What I Am Reading: "A Gun for Sale" by Graham Greene

In order to be as insufferable as possible, I’m always looking to internalize new vocabulary words. The one I am working on currently is “telos” and “teleological,” after I was reminded of it by China Miéville and in some other recent readings. The terms have to do with analyzing something based on its outcome, or effect, (or telos) rather than based on its cause or any other aspect. The real philosophical term is more complicated than that, but I’m just paddling in the shallow end, here.

This Graham Greene thriller is a good case study to help understand the term. I’ve read a lot of histories of the interwar period in the past couple of years, and all of these histories have been teleological: they frame the period through its outcome, and connect every event to the eventuality of World War 2. This book, however, as I found only after I picked it up, was published in 1936. The specter of an impending second world war looms over the entire book, but Greene did not know the form it would eventually take. It is set in the prelude to a second world war, not the Second World War. It’s a truer look into the mindset of the time period than could be any work of historical fiction, or of alternate history, by someone tainted with the knowledge of what actually happened in 1939.

The short book is a fairly straightforward “criminal is double-crossed, goes for revenge” story. Raven is an assassin who starts the book by carrying out his mission to assassinate a Minister of War in a country that we eventually learn is Czechoslovakia. Throughout the background of the story, glimpsed in newspaper headlines and heard in radio broadcasts, we are told that Italy, Yugoslavia, and other countries are mobilizing and issuing ultimatums in some unexplored configuration of alliances.

As you can perhaps tell, the idea of the future World War Two bears a greater resemblance to World War One than the actual World War Two did. It springs from an assassination; soldiers look forward to the trenches; gas drills are conducted and masks are handed out. Anyway, Raven is framed through a payment in stolen bills, and goes on the run from the London police to a small town at the end of a rail line. Here, he becomes entangled with his hostage, Anne, who has traveled to the town for work in a play; and with her boyfriend, Mather, the London policeman hunting what appears at first to be a simple thief on the run.

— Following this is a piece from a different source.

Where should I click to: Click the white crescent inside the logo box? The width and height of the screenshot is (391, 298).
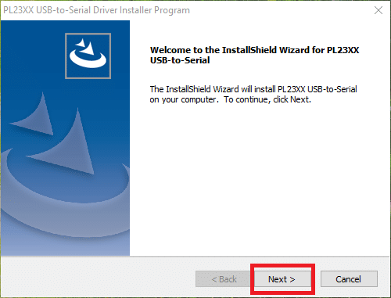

These three main characters are not the interesting ones, however. Each of them is fairly one-note: Raven is twisted by hatred, Anne dislikes war but also dislikes murder, and Mather is sworn to do his duty. More interesting are the side characters they encounter: the town’s Chief Constable, the industrialist and his minion who engaged the assassination to profiteer (a classic slightly-politically-conscious thriller plot point), the hosts of the sketchy rooming house. The lattermost especially was more memorable than the “generic scumbag” character that could have been slotted in here: Acky, who hosts and then hides the sins of the profiteer’s minion (Raven’s handler), is trying to be reinstated by the Bishop after some kind of clerical sex scandal, to the point that his disgrace has driven him partially mad.

Another such side character is Buddy, a medical student who leads the “rag” of the students rioting around town to pick up anyone who wasn’t properly prepared for the gas attack drill that occupies the story’s dénouement. Buddy is a chummy leader-of-men who is in his element directing the rabble; but is narrated as having a background of intellectual and sexual inadequacy despite his bluster, and the reader is told that this is his last hurrah before settling into a life of provincial dullness. Buddy, not coincidentally, is super psyched to be in the war, as it is a chance to extend his moment of glory and (comparative) charisma. It is the same for other similarly pathetic characters. This makes Buddy’s mugging by Raven, as the latter, having escaped the cops and let Anne go, heads for his last rendezvous with the profiteers, all the more meaningful (and, if I may say, delicious for the reader):

“It was a moment in his life that he never forgot; he was not allowed to forget it by friends who saw nothing wrong in what he did. All through his life the tale cropped up in print and in the most unlikely places: serious histories, symposiums of famous crimes; it followed him from obscure practice to obscure practice. Nobody saw anything important in what he did: nobody doubted that he would have done the same; walked into the garage, closed the gate at Raven’s orders. But friends didn’t realize the crushing nature of the blow; they hadn’t just been standing in a street under a hail of bombs, they had not looked forward with pleasure and excitement to war, they hadn’t been Buddy, the daredevil of the trenches one minute, before genuine war in the shape of an automatic in a thin desperate hand pressed on him.” (p. 147, Penguin Classics edition).

Grim? Sure. Mocking? Sure. But set ups and developments like this and some others (Raven’s remorse over killing the Minister, who was downtrodden just as he was), plus the book’s snapshot of a time in history, give the book its character.